Cute, but that doesn't even begin to address the incompetence of the snowplowers on my street. I should also point out that I'm not hogging the street. I park my vehicle on the street blocking the entrance to MY driveway, so no one would be parking there anyway, and nothing is left a "mess." The snowplowers I've talked to are perfectly fine with this, as long as I'm up against the curb/drive, and not several feet out from it like some drivers. I can't spent HOURS every day trying to dig my vehicle out. No one has that much free time.

Posted by: robn | January 29, 2009 10:45 PM

Trying to dig out your driveway after the plowers been by may be a sisyphean task but what the heck...they've got nowhere else to plow snow.

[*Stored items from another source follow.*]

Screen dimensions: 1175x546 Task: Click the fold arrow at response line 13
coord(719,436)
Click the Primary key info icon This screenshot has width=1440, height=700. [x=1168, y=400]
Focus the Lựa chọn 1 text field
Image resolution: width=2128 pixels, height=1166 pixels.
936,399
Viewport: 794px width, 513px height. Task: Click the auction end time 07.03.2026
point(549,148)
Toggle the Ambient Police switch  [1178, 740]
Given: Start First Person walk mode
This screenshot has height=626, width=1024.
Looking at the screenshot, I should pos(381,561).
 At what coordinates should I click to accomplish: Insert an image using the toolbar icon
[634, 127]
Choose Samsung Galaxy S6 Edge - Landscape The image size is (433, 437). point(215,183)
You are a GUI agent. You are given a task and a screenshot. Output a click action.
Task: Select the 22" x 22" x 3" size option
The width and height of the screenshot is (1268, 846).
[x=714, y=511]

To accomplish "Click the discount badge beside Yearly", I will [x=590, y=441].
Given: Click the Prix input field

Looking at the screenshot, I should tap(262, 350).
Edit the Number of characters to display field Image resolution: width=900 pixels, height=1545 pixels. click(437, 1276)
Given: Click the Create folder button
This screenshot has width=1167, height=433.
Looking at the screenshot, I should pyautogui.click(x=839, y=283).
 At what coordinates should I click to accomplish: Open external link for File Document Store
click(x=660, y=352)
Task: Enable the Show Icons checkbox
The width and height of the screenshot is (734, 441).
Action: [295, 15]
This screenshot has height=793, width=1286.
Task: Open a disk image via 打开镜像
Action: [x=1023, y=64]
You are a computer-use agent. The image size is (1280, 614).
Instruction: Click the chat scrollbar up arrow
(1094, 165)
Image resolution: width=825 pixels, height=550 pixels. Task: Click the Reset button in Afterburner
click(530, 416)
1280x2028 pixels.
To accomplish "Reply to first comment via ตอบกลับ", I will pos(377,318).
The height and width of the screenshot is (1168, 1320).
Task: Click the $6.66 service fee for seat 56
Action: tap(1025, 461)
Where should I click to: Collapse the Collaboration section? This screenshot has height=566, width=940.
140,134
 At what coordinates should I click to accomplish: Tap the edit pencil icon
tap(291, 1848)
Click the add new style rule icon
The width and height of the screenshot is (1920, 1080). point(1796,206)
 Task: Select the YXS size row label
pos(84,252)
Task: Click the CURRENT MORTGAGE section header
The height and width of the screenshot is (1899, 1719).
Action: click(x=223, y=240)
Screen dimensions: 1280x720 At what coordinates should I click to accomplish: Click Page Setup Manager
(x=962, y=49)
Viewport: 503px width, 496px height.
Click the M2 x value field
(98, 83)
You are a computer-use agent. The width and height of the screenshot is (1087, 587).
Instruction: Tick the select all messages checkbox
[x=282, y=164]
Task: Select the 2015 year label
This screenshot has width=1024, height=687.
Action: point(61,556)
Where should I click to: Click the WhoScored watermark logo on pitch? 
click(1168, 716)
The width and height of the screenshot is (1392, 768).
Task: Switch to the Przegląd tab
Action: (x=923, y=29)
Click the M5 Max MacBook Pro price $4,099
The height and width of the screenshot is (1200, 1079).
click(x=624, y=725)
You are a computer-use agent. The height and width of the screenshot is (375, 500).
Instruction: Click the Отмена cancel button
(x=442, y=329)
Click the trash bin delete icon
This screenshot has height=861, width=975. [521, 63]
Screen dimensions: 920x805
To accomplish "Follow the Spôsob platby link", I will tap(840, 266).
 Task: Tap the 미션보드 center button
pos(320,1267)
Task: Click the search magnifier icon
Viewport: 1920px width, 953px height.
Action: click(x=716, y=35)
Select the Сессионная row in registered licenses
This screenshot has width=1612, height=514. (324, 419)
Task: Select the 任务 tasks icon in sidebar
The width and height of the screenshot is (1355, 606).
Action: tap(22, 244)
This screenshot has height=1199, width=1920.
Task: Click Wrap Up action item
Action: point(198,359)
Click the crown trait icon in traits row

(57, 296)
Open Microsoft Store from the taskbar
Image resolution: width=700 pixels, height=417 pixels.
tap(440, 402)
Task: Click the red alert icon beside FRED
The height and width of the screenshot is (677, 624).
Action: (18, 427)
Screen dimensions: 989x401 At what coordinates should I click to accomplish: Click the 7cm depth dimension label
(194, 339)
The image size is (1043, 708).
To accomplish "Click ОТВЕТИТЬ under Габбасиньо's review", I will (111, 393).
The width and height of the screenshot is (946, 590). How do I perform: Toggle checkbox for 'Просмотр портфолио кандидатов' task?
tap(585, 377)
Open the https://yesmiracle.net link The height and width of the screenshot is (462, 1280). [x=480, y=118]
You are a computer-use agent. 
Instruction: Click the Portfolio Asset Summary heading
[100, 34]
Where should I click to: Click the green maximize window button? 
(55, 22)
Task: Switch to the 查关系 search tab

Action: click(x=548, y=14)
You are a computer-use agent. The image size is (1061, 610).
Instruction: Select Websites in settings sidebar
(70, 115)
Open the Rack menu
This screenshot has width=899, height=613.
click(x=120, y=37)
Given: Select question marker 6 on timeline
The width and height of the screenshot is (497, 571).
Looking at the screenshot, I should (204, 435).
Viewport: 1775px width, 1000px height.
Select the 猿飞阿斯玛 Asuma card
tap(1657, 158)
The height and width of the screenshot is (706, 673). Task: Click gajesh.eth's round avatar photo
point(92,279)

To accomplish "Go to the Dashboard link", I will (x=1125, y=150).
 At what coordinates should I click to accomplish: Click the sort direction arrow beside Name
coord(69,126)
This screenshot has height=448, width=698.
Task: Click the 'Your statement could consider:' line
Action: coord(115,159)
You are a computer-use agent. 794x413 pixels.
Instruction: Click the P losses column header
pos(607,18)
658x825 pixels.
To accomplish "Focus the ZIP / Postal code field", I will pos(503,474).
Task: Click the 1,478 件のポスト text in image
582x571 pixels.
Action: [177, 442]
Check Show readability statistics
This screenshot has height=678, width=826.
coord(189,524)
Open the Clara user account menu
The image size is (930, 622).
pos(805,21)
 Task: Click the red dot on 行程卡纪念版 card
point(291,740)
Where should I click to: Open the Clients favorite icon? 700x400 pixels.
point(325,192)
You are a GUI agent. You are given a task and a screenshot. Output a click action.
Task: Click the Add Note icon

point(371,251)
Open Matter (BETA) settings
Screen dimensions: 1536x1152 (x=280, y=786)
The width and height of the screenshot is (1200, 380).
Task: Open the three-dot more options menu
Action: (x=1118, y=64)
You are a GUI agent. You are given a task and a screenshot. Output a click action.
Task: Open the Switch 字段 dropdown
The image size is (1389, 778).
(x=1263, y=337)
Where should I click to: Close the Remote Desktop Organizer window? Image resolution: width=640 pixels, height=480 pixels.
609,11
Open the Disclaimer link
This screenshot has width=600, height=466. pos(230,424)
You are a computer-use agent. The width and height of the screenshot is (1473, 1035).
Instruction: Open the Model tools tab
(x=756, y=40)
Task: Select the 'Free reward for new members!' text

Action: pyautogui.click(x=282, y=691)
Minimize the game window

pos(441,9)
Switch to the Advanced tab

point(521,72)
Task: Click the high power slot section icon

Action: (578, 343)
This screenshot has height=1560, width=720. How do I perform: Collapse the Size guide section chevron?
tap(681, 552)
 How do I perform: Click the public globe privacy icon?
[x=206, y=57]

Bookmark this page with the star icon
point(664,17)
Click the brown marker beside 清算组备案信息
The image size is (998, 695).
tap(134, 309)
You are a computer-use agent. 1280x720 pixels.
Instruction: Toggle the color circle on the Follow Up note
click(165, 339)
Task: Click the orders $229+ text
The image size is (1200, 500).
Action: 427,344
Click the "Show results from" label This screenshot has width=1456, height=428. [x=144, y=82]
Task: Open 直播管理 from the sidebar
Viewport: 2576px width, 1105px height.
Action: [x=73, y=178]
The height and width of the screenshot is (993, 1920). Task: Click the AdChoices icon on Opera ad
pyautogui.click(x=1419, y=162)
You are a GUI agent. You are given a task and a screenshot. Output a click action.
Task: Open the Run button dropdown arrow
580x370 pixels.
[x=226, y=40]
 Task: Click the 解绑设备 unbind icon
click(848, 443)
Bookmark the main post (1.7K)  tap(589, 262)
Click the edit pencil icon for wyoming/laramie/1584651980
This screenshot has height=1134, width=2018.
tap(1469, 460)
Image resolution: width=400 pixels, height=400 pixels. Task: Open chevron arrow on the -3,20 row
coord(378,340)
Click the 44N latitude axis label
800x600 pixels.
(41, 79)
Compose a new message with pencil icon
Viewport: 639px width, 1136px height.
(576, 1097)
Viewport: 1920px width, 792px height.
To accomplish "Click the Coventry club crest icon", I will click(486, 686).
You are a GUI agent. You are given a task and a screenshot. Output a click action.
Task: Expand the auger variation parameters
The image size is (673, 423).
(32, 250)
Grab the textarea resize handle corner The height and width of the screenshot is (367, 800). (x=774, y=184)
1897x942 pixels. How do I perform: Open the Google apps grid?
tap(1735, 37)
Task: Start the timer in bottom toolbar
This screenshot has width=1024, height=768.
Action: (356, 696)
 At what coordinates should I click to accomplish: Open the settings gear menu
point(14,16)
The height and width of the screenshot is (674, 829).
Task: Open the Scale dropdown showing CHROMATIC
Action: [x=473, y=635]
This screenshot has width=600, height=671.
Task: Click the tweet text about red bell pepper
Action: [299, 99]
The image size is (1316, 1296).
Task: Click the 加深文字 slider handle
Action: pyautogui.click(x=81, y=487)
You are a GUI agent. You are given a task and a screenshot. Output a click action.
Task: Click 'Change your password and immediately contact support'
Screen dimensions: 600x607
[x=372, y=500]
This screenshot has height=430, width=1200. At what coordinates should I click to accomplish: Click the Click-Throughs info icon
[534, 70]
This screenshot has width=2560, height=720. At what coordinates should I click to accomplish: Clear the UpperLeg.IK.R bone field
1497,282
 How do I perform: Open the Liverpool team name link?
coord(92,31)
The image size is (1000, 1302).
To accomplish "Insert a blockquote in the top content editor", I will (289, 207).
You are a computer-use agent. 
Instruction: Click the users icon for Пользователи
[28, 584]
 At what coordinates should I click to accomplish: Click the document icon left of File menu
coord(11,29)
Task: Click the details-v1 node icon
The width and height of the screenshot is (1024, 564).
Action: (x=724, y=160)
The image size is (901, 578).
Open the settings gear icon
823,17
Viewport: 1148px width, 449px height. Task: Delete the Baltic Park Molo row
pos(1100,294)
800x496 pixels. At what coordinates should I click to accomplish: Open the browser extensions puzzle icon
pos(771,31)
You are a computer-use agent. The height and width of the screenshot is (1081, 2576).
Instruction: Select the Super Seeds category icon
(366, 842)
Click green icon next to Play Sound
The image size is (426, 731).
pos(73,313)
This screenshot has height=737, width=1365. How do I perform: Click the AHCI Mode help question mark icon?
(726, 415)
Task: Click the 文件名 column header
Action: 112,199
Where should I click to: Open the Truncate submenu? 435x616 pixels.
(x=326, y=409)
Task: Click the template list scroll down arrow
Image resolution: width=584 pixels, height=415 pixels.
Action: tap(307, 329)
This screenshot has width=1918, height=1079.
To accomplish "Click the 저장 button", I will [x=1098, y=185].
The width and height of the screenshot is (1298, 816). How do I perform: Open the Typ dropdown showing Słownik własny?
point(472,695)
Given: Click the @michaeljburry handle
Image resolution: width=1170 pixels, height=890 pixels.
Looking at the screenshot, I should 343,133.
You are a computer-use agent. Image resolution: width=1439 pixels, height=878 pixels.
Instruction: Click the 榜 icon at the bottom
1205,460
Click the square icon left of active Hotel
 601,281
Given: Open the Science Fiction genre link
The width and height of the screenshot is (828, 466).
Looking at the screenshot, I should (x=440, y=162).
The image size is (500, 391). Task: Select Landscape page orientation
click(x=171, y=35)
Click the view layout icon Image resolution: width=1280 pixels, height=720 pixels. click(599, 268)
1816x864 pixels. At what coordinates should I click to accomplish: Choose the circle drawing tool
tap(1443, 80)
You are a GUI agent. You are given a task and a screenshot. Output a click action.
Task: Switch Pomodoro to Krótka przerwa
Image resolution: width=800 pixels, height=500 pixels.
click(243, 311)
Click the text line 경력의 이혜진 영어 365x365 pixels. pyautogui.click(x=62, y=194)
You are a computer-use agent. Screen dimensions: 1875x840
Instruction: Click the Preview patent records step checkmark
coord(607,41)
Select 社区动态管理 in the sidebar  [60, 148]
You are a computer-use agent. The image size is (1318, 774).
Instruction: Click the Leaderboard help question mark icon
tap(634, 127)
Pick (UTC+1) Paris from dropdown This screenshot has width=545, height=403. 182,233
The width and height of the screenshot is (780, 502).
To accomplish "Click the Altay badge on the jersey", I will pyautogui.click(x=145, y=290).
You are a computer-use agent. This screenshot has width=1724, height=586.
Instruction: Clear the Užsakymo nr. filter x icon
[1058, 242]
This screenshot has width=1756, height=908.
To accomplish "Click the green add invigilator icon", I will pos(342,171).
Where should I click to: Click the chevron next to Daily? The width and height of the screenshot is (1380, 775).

I watched those guys/gals and hey seem to be pretty careful ...I 've seen them slow down near corners so they don't bury storm drains which helps keep basements dry. Thanks public works!

Posted by: robn | January 29, 2009 11:04 PM

FAIRHAVENRESTOO,

Your theory of driveway non-blockage is interesting but how do you prevent your car from having three or four feet of snow plaowed up against it? Unless the plowers lift their blades, you're gonna get creamed anyway. Just curious.

Posted by: FairHavenResToo [TypeKey Profile Page] | January 30, 2009 8:43 AM

If I park my vehicle in my driveway, as opposed to in front of it, the snow plowers turn their plow there, because there's no vehicle on the street, and they can put double the amount of snow there. Otherwise, with a vehicle there, the plow remains at the typical angle. I've actually chatted with them before about this, and they agreed that's what they do. Any place that's empty on the street is where they 'off load' the accumulated snow in the plow.

Posted by: k | January 31, 2009 12:18 AM

The plows do a great job, a necessary service. Thanks go to their hard work. What a bunch of whiners people are - so what if you have to go move your butt and shovel again. We all need the exercise! The snowblowers should go pick up a shovel and stop burning gas anyway.